As my blogging here shows, I had anticipated a collapse of interest in the superhero film genre long before the annus horriblis of 2023 that saw The Flash, Captain Marvel 2 and Aquaman 2 all crash and burn at the box office, throwing WBD and Disney-Marvel into crisis.
I guess that part of it was my taking a deeper interest in the genre than the general audience--familiarizing myself with the history of the form, not only picking up a comic now and then but actively trying to get to know the classics (reading my way through many a volume of the Marvel Essentials, etc.), and looking at it with the same critical gaze I had grown accustomed to applying to science fiction (for instance, thinking about whether there was any room for meaningful innovation left within the framework of the genre). It seemed to me that by Alan Moore's time the superhero comic book was already fairly late in its life cycle as a genre, and that impressive and significant as his work was, it just testified to the genre's approaching the end, rather than offering any source of renewal. (In art as in other things "deconstruction" is an end, not a beginning.)
However, there was also the fact that long before the twenty-first century boom in big-budget features about A-list Marvel and DC superheroes I had already seen plenty of the genre, and much of that stuck with me. There was the original 1978 Superman: The Movie and its first sequel (Superman II)--against which every other screen incarnation of the character would be measured and found wanting, precisely because later filmmakers failed to respect the spirit of the original vision as they indulged their pretensions to "adult" and "dark" and "gritty" matter, not that we had not already seen plenty of that before 2000. (Recall Tim Burton's Batman? Recall the '90s-era feature films depicting the Crow and Spawn and Blade?) And there were all those memorable small-screen versions, of which I have tended to grow more appreciative with the years--the old Adam West Batman, the Lynda Carter Wonder Woman series, and of course, the animated X-Men series (testimony to the lingering cultural presence of which is this X-Men '97 thing).
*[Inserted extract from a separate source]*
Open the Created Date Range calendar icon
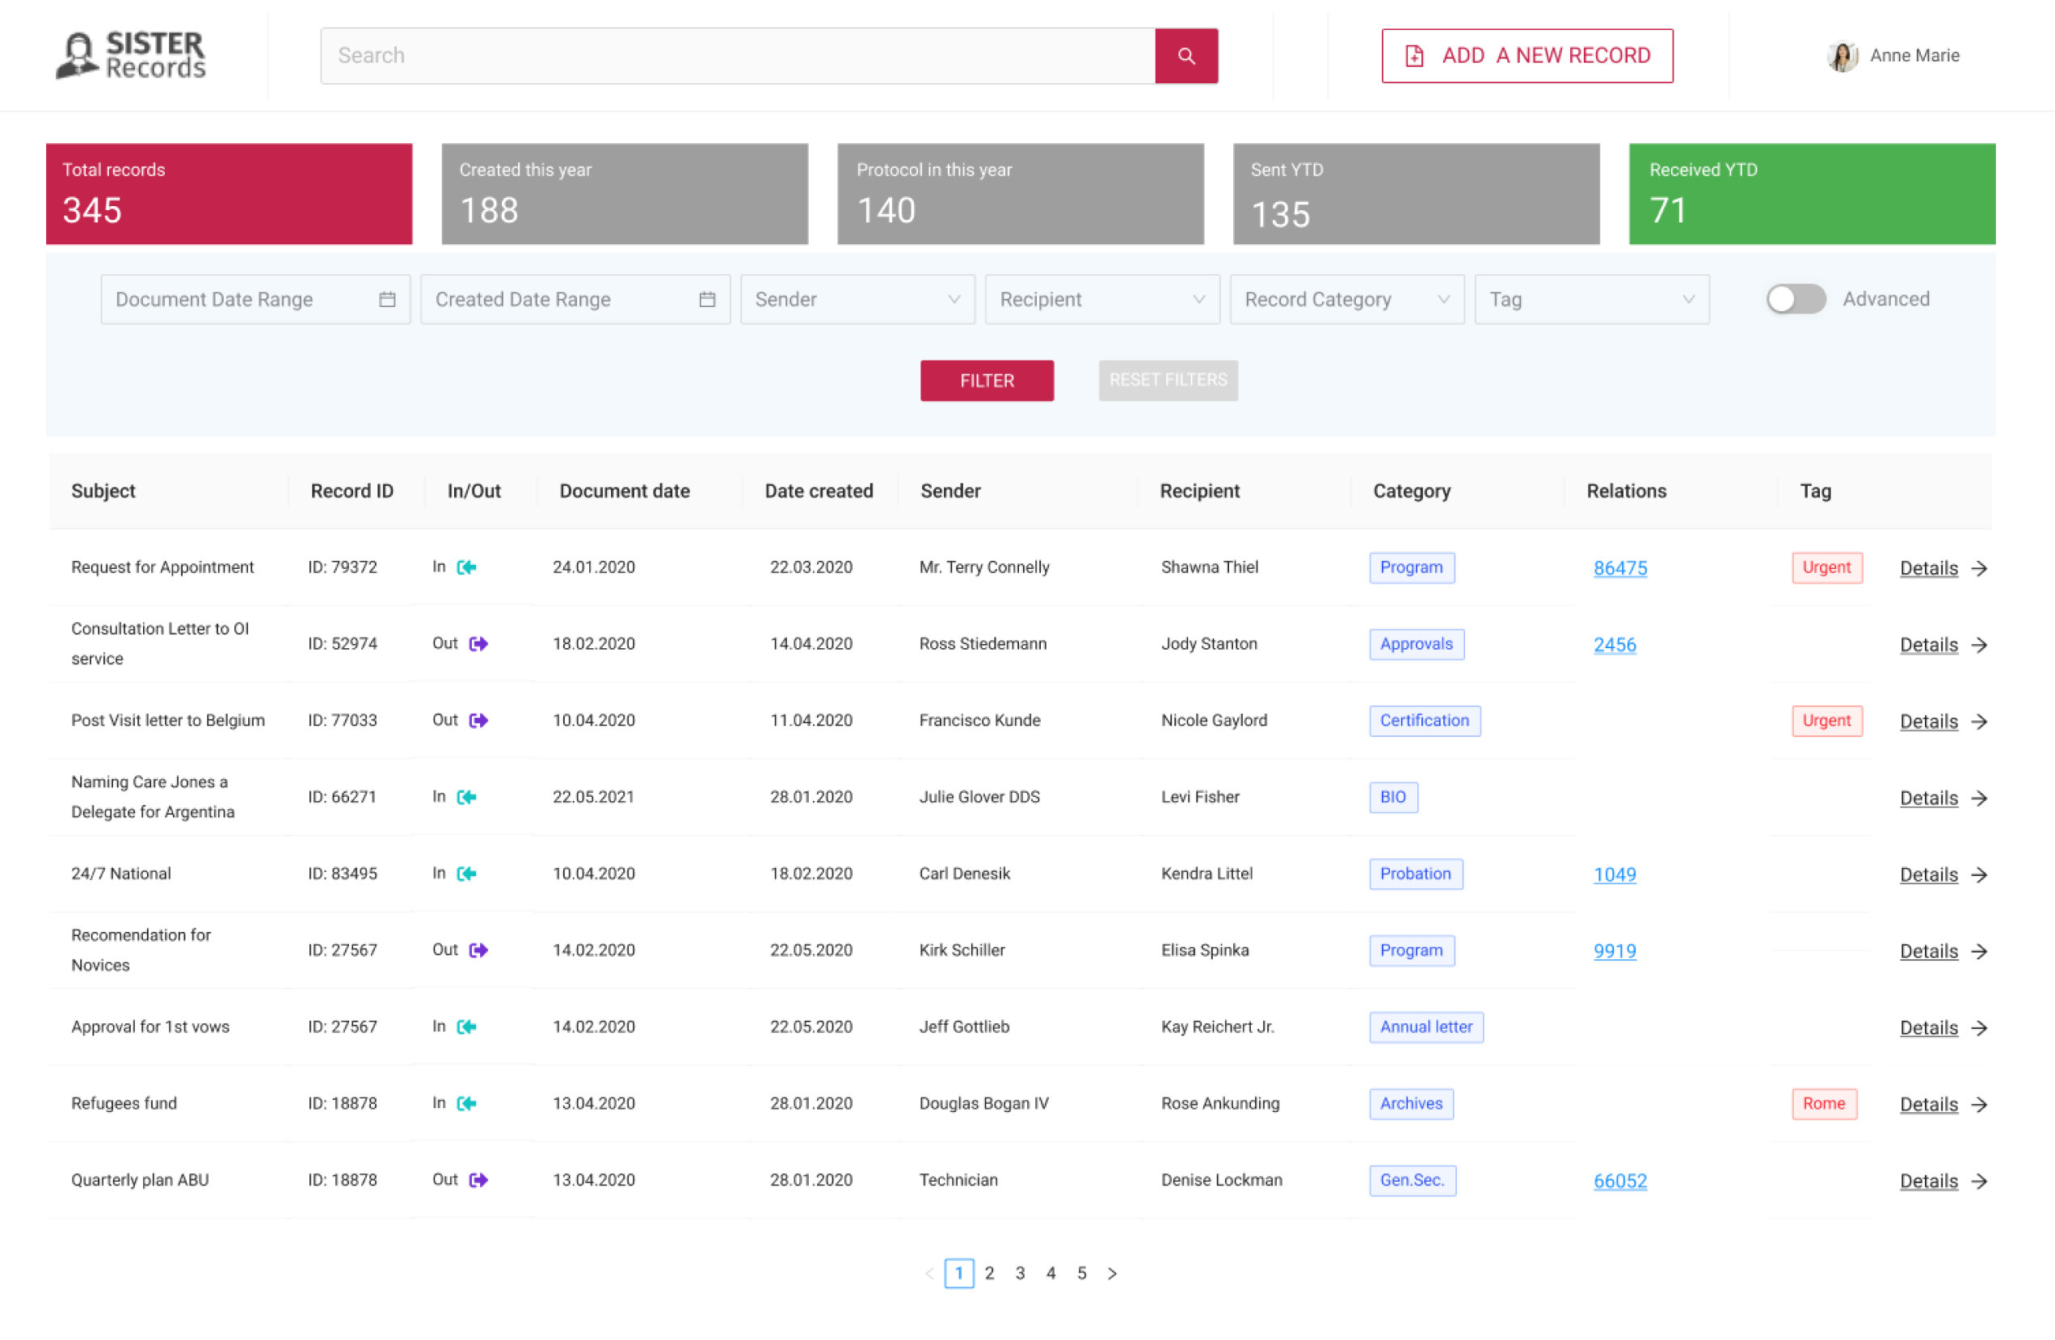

Of course, in spite of that I did enjoy many of the twenty-first century films--especially the first two of the Sam Raimi Spider-Man films, while if I became less impressed with them over time, I was also appreciative of the first two of Christopher Nolan's Batman movies. I was in fact favorable to many a film that the common run of opinion treated fairly brutally--like the 2008 Hulk film, and the 2009 adaptation of Moore's classic Watchmen.
But it was, like everything else, part of a broader body of work that extended further into the past, all as I had developed likes and dislikes and standards the way everyone does when they see a lot of a thing. This left the offerings of the Marvel Cinematic Universe and DC Extended Universe thin and flat and trite from the start. Meanwhile the X-Men movies, if increasingly dazzling visually, were far along the path of diminishing returns narratively, the reboot of Spider-Man with Andrew Garfield retreaded the same path far too soon, and Deadpool's ostentatious postmodernism (its self-awareness, its edgelordism) were wearisome. I still managed to have some positive words for 2015's Fantastic Four--but if there were some interesting elements there was no denying that taken as a whole it was a misfire, and amid a growing sense of creative exhaustion and sameness and desperation in arguing for the novelty of the newer offerings, it seemed less and less worth my while to try and catch every single new movie the way I once had done, as I wondered just how long all this could go on.
The financial catastrophes of last year, alas, answered that question--though it remains to be seen how the people in Hollywoodland will respond to that.